Voraussetzungen für eine Handwerksausbildung

Du solltest gerne mit Materialien wie Holz, Stoff, Leder oder Edelsteinen umgehen, ­keine zwei linken Hände und vor allem Geduld haben. Denn die wirst du brauchen. Vor allem in der Ausbildung wirst du immer wieder dieselben Handgriffe üben, bis sie wirklich sitzen. Aber wenn das Ergebnis gut ist, sind die Handwerksberufe sehr befriedigend. Denn du siehst sofort, was du mit deinen eigenen Händen geschaffen hast.

Raum ist außerdem für deine Kreativität – was du machst, kommt nicht von der Stange, sondern trägt deine ganz persönliche Note.
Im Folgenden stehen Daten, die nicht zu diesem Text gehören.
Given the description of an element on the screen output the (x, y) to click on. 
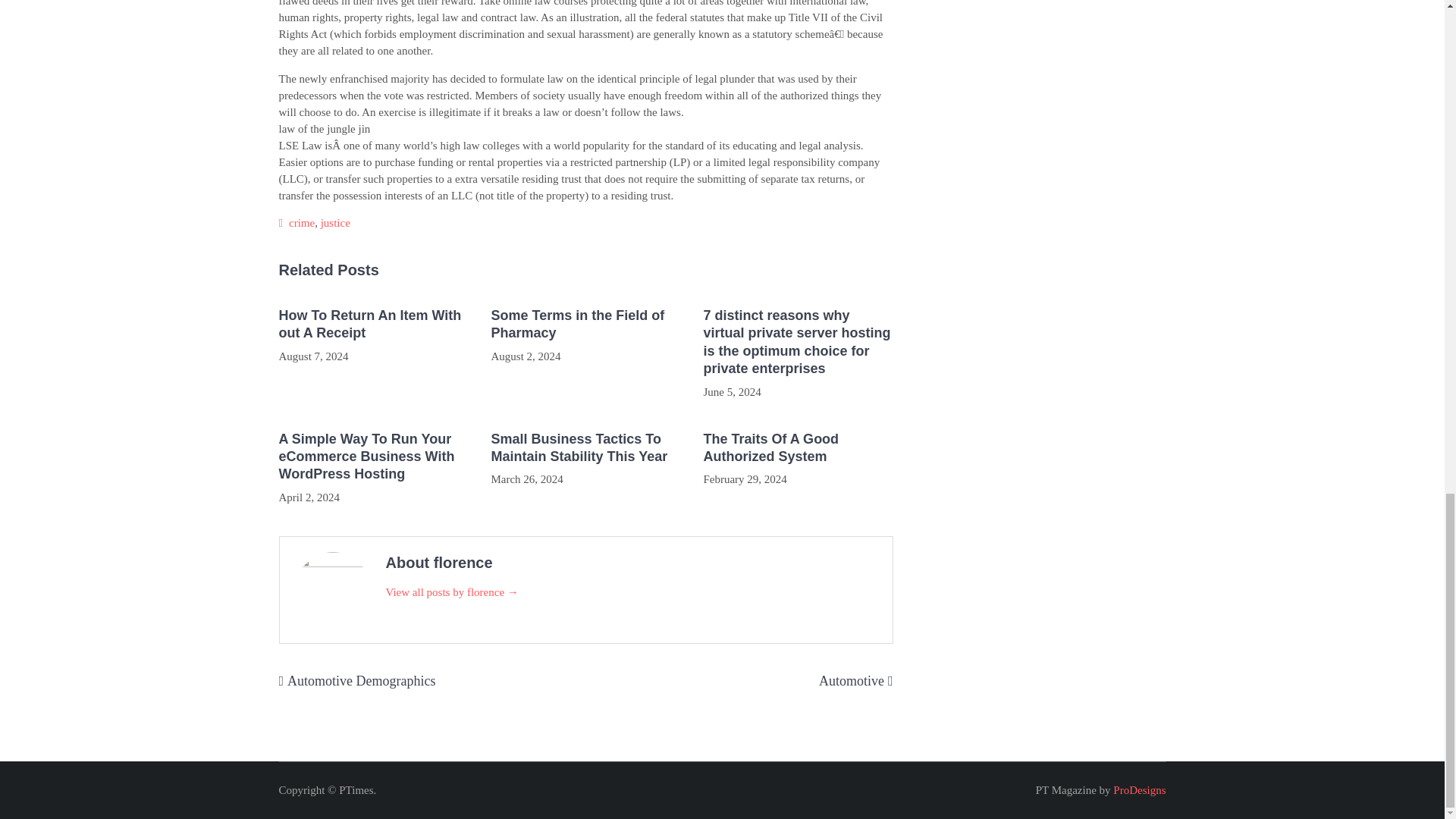
justice (335, 223)
How To Return An Item With out A Receipt (373, 325)
crime (301, 223)
Small Business Tactics To Maintain Stability This Year (584, 448)
Some Terms in the Field of Pharmacy (584, 325)
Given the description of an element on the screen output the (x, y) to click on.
Nicht umsonst haben sich viele Handwerksberufe inzwischen zum Kunsthandwerk entwickelt. Wenn du eine künstlerische Ader hast, bist du deshalb im Handwerk gut aufgehoben.

Haben den Bogen raus: Bogenmacher!

Bogenmacher haben den Bogen raus

Bogenmacher reparieren und fertigen neue Bögen für Streichinstrumente wie Violine, Cello und Geige an. Dazu benutzen sie Pferdeschweifhaar, Leder für die Bespannung der Griffe und dekoratives Material wie Perlmutt oder Horn. Die Handwerker erstellen den ganzen Bogen im Alleingang: Vom ersten Entwurf bis zur letzten Politur.

Wusstest du eigentlich, dass in einem Bogen um die 220 Pferdehaare sind? Meistens werden sie von Schimmeln genommen, weil sie dann so schön weiß sind. Kundenwünsche zu berücksichtigen, gehört übrigens auch zum guten Ton bei Bogenmachern: Jeder Musiker braucht einen anderen Bogen, weil individuelle musikalische Bedürfnisse an die jeweiligen Bögen gestellt werden. Handwerk und Kunst liegen in diesem Beruf ganz dicht beieinander. Und wer weiß – vielleicht spielt ja Star-Geiger David Garrett einmal mit deinem Bogen?